To do: Locate every line below that contains the string "right" and copy each one. Matching is case-sensitive.

(Entries on target coordinates)
==================================================

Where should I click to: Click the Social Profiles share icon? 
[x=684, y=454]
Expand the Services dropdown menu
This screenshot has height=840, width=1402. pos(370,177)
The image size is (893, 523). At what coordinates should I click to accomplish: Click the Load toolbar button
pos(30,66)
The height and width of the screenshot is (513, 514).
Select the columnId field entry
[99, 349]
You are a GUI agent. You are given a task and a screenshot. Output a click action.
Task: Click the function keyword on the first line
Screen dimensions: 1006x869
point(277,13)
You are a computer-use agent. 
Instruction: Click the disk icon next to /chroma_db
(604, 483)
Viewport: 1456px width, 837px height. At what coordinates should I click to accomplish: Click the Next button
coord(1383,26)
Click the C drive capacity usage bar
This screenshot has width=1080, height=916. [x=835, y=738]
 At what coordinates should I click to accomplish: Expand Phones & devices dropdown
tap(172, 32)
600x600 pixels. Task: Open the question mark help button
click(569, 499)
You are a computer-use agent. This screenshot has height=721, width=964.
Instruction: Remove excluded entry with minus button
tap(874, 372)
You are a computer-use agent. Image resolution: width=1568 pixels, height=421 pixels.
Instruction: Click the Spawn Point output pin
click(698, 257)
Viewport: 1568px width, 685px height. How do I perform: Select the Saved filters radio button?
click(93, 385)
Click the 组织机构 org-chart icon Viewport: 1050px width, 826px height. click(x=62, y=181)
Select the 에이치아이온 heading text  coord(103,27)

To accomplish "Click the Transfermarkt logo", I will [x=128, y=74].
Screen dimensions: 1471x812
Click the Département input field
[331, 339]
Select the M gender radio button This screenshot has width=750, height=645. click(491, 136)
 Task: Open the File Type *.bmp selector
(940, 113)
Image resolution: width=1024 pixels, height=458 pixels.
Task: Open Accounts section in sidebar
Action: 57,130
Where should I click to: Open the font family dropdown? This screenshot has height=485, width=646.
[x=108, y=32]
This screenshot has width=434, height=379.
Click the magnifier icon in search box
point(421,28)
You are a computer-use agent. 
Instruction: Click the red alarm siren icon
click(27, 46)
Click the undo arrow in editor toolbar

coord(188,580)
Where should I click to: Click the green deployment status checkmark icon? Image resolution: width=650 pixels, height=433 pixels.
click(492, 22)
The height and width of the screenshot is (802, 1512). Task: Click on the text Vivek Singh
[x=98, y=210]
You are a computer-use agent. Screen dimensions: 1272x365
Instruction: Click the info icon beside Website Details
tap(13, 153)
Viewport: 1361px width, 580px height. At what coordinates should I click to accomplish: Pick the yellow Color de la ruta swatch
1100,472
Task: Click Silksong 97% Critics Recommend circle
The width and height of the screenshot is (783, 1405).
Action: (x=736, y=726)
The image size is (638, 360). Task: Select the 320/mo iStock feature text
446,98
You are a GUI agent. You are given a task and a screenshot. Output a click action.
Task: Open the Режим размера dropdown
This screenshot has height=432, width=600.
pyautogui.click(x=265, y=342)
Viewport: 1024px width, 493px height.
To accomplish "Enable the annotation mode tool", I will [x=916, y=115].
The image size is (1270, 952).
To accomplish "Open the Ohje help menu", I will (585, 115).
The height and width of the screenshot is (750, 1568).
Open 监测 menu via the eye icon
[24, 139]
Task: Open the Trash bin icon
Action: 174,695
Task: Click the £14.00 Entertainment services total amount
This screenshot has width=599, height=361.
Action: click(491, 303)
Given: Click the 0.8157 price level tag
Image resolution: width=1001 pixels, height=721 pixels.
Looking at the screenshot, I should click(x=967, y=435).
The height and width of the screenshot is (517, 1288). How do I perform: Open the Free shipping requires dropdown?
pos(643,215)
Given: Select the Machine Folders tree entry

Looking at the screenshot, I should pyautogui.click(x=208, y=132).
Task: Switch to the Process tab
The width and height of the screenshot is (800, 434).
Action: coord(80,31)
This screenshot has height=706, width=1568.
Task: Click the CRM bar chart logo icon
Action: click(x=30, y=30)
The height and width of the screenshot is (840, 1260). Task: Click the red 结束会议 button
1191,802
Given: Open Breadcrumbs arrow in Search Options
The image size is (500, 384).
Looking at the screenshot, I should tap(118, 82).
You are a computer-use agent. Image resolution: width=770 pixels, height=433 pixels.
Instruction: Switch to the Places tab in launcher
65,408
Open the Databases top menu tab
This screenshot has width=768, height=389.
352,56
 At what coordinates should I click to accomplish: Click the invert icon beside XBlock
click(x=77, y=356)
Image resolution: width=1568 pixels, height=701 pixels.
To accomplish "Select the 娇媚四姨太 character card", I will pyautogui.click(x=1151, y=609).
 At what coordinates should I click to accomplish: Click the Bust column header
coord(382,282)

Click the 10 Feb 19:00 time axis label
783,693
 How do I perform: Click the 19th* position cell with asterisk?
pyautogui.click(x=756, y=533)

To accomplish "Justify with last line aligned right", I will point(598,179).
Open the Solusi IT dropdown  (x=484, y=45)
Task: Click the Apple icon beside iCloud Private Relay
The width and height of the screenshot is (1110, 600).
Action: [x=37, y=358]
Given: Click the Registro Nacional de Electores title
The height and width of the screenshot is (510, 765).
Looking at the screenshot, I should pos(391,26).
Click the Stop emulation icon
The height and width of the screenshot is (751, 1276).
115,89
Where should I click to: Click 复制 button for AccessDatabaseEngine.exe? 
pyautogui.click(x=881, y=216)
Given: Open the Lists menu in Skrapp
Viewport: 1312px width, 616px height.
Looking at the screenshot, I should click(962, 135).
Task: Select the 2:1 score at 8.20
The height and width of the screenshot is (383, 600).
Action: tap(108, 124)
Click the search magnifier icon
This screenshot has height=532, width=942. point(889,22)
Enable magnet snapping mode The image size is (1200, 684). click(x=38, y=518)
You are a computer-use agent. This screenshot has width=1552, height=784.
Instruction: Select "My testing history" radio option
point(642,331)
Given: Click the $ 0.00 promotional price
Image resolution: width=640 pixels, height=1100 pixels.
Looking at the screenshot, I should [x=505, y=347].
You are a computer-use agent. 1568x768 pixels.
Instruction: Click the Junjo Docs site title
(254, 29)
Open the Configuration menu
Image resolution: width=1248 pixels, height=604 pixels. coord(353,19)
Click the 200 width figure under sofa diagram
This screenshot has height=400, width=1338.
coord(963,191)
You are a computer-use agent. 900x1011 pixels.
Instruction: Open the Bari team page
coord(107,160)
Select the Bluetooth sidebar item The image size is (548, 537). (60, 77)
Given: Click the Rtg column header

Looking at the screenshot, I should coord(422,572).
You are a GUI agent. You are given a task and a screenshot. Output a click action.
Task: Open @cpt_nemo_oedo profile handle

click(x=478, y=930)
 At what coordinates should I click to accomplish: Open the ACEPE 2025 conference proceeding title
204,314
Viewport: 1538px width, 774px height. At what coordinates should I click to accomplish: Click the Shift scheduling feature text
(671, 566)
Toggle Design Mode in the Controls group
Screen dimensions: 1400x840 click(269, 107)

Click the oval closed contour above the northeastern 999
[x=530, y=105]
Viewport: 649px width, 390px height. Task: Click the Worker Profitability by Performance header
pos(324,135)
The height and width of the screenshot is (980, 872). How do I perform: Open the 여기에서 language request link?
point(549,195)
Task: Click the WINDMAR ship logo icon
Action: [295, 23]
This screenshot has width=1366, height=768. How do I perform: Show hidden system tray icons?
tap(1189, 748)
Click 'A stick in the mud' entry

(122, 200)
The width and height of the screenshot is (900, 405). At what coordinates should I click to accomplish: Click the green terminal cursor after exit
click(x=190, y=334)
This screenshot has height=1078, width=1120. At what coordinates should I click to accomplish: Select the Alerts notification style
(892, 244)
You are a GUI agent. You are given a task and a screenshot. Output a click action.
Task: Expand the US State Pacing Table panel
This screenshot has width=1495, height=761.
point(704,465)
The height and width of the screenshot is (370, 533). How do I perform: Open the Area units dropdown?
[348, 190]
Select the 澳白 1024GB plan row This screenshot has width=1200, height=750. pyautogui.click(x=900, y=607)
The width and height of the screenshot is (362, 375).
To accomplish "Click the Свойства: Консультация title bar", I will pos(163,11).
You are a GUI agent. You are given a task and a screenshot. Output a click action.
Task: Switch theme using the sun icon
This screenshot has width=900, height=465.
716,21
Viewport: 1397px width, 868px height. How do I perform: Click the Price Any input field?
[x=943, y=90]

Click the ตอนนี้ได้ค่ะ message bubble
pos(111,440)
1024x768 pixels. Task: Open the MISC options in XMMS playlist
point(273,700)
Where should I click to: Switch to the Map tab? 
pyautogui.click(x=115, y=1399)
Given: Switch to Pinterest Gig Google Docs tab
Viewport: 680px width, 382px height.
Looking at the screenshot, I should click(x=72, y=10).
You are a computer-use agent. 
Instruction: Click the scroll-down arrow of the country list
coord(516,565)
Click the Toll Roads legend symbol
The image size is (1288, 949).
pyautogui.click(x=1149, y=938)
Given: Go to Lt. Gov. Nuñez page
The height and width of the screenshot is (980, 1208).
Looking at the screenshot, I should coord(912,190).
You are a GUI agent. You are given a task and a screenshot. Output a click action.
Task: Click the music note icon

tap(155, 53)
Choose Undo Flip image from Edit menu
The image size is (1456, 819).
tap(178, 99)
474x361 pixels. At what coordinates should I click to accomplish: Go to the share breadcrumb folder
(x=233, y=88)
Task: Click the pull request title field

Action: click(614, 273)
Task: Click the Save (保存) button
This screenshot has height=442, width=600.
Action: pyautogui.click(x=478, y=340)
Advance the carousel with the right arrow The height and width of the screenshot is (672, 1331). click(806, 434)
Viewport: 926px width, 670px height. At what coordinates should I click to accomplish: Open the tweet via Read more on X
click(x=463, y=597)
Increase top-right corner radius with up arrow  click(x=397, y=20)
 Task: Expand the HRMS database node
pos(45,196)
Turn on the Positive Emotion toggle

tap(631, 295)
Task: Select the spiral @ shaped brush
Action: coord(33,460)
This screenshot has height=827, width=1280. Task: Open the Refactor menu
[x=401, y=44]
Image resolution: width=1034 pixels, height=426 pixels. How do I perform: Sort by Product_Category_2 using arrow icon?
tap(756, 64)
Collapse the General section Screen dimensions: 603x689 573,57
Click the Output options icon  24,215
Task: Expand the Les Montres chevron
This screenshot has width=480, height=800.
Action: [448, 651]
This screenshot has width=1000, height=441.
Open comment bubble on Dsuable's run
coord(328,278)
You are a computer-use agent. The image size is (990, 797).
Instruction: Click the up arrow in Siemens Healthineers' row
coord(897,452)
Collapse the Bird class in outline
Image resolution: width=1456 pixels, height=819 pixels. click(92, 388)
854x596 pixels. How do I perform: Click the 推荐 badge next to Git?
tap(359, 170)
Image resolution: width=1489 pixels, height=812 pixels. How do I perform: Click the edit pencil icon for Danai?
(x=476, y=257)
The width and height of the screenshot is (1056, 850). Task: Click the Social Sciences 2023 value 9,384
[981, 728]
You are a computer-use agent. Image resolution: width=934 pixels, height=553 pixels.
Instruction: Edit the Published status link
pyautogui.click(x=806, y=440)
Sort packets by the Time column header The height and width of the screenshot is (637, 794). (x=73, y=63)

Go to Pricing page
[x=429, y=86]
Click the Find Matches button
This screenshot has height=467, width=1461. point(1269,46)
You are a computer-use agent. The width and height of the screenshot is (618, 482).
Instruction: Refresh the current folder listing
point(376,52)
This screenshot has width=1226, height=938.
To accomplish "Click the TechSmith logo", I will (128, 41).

==================================================

Response:
To accomplish "Justify with last line aligned right", I will point(598,179).
Advance the carousel with the right arrow The height and width of the screenshot is (672, 1331). click(806, 434)
Increase top-right corner radius with up arrow  click(x=397, y=20)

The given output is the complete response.